• Source extract:
· · · ·

And don't foget volume control.


----------



## CaMS

Use RTI Control system..

This in my Den remote on non Football Sundays










Master bedroom


----------



## Herdfan

Steve said:


> I have the same issue with touch-screen remotes.


My first URC remote was the MX-3000. Looked awesome and got lots of oooh's and ahhh's from friends and family, but when it came to functionality it fell short. I finally got to the point where I could control a DVR without looking, but decided in the end I preferred a wand type remote with hard buttons.

Now in a dedicated theater where you mainly watch movies from a BR or server and not much TV, or at least not DVR'd TV, a touchscreen would be fine.


----------



## Stuart Sweet

I don't know... I really liked my RM-AV2000. I even wrote it an obituary when it died: http://www.dbstalk.com/showthread.php?t=107239


----------



## Steve

Stuart Sweet said:


> I don't know... I really liked my RM-AV2000. I even wrote it an obituary when it died: http://www.dbstalk.com/showthread.php?t=107239


Nice thing about that remote are what look to be 3 programmable "hard" buttons, which today I'd probably program for REPLAY, 30SKIP and maybe FF. At least those could be used without taking my eyes off the screen. 

I wonder if DirecTV could program the iPad's "hard" volume keys as REPLAY and 30SKIP? :lol:


----------



## Stuart Sweet

The three hard buttons were macro buttons. I used them to power on the system in different configurations.


----------



## Steve

Stuart Sweet said:


> The three hard buttons were macro buttons. I used them to power on the system in different configurations.


Ya. That makes sense. I thought maybe they could have dual functions. Some remotes do one thing if you press, but another if you press and hold, e.g.


----------



## dshu82

Alebob911 said:


> Harmony One and Directv iPad app.


Ditto.


----------



## balboadave

Kevin L said:


> I have my three HR20-100s, TiVo Premiere XL, and all my other A/V equipment and computer servers in one closet. Each of the TV locations has an IR eye that goes to the closet to control the equipment. I have three Harmony One remotes that control all the equipment.

· · · ·

• Given entries:

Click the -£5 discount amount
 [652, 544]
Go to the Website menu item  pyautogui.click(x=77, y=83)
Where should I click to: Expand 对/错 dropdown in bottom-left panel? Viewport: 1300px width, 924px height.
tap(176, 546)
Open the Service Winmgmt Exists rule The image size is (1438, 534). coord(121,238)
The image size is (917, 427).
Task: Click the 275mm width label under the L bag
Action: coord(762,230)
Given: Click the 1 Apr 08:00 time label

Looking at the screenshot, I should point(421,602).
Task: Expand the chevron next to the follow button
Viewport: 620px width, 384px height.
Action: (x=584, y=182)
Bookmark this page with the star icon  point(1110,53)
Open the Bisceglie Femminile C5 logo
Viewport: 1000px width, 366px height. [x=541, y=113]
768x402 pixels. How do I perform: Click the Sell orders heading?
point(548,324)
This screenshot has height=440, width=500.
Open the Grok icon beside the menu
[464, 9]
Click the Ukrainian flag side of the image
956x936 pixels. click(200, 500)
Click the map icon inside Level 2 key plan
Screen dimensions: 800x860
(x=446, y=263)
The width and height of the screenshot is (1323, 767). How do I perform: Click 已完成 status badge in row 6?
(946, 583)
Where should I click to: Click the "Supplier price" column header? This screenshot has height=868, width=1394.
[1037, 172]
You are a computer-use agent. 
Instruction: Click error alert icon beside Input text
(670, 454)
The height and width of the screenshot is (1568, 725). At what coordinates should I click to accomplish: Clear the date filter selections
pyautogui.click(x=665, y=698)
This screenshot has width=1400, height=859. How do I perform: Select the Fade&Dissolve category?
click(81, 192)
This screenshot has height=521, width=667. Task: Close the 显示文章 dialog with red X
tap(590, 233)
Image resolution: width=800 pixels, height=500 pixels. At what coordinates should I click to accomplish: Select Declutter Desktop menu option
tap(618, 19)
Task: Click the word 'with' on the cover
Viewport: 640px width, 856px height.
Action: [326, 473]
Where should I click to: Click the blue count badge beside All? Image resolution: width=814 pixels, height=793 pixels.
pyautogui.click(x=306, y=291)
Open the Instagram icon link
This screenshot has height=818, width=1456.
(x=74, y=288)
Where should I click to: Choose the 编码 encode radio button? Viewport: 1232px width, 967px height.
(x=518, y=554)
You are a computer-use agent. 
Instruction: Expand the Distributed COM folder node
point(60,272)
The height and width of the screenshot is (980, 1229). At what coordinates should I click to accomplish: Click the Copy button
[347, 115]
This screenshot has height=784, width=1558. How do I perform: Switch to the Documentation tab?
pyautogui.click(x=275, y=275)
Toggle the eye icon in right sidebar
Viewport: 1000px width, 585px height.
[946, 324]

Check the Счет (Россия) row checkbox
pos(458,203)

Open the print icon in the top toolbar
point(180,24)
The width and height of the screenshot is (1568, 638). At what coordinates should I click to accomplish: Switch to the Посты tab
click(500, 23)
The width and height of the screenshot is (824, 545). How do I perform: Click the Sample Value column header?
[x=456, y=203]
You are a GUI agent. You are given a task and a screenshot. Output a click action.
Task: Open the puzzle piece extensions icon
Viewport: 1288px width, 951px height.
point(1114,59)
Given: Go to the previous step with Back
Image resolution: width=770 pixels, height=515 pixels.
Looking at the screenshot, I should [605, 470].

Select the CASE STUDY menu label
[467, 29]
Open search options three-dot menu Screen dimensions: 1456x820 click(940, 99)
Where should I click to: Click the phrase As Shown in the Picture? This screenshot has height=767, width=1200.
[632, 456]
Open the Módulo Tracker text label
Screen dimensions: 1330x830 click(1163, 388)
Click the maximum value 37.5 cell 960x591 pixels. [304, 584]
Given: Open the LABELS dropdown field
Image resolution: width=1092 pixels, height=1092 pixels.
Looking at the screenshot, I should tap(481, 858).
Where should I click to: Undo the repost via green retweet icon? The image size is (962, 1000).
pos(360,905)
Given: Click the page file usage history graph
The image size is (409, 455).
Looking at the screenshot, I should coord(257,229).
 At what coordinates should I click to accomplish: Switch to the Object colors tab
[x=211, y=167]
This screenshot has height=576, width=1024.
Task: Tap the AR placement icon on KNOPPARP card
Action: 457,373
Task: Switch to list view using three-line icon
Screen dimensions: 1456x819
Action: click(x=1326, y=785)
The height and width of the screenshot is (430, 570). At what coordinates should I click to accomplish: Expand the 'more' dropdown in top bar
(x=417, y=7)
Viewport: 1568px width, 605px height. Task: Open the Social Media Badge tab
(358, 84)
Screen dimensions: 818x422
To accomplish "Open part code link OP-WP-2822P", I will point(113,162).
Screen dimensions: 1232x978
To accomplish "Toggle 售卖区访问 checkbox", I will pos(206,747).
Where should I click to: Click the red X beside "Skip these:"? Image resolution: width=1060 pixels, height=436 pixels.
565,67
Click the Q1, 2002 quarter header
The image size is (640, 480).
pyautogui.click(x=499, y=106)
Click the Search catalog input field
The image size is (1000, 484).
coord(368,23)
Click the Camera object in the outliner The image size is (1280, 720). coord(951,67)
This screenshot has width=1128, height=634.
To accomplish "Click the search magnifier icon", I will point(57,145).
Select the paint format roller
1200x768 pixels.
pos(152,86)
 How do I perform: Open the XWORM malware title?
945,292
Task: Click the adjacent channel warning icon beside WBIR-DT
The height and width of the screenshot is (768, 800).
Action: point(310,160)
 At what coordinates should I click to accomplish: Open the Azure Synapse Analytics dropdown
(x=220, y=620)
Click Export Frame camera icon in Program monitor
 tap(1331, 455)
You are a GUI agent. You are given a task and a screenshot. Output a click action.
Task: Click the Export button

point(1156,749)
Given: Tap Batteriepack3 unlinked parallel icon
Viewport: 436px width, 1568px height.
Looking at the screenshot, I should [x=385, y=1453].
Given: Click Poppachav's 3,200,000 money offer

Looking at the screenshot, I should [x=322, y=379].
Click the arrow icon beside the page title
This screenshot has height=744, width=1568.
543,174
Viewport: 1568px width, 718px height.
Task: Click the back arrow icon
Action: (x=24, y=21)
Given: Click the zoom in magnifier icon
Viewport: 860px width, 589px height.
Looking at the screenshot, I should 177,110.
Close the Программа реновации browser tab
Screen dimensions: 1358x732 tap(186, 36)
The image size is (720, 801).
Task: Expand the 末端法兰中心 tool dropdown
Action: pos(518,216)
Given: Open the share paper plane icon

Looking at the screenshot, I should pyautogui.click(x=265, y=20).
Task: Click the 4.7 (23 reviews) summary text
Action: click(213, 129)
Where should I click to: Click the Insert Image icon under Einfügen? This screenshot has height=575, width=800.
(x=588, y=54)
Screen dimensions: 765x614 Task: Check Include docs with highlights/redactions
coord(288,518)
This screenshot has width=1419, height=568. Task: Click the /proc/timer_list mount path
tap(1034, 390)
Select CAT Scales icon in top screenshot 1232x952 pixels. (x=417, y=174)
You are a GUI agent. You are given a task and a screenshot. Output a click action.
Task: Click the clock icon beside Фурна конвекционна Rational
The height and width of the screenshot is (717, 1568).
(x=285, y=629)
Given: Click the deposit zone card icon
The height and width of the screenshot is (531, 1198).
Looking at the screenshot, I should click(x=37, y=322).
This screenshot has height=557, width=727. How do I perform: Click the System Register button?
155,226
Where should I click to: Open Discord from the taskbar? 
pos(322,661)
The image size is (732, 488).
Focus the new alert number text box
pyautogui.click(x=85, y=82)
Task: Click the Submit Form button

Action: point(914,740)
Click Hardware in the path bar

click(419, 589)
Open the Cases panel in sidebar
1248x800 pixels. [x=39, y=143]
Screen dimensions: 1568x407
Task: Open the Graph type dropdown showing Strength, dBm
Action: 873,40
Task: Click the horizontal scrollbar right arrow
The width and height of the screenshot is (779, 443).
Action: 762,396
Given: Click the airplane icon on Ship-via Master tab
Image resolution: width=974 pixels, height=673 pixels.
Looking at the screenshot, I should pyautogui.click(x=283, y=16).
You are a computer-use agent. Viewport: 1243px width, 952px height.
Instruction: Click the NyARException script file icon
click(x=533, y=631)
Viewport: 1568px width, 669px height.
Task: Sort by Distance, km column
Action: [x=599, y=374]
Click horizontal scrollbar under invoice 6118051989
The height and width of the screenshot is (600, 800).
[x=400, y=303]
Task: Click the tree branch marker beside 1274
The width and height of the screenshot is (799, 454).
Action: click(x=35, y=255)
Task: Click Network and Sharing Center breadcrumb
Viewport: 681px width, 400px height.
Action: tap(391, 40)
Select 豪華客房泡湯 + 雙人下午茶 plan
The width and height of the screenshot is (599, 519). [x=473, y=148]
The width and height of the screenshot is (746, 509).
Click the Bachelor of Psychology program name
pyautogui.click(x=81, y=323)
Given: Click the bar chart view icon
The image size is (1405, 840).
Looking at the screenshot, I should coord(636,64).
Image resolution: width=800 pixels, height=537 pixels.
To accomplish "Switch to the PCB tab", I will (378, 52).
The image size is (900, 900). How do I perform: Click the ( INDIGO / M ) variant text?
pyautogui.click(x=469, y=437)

· · · ·

• Challenge 1: List every username that appears as a post header in the remote control thread, giving each one once.
• Challenge 2: Based on the remote control thread, answer yes or no to each statement and quote the words that decide it. (a) Herdfan's first URC remote was the MX-3000. (b) Stuart Sweet used the three hard buttons on the RM-AV2000 to change channels. (c) Kevin L has three Harmony One remotes.
• Challenge 3: From the remote control thread, copy word for word the passage from "## balboadave" to "all the equipment.".

• Expected output 1: CaMS, Herdfan, Stuart Sweet, Steve, dshu82, balboadave

• Expected output 2:
(a) Yes: "My first URC remote was the MX-3000."
(b) No: "I used them to power on the system in different configurations."
(c) Yes: "I have three Harmony One remotes that control all the equipment."

• Expected output 3:
## balboadave

Kevin L said:


> I have my three HR20-100s, TiVo Premiere XL, and all my other A/V equipment and computer servers in one closet. Each of the TV locations has an IR eye that goes to the closet to control the equipment. I have three Harmony One remotes that control all the equipment.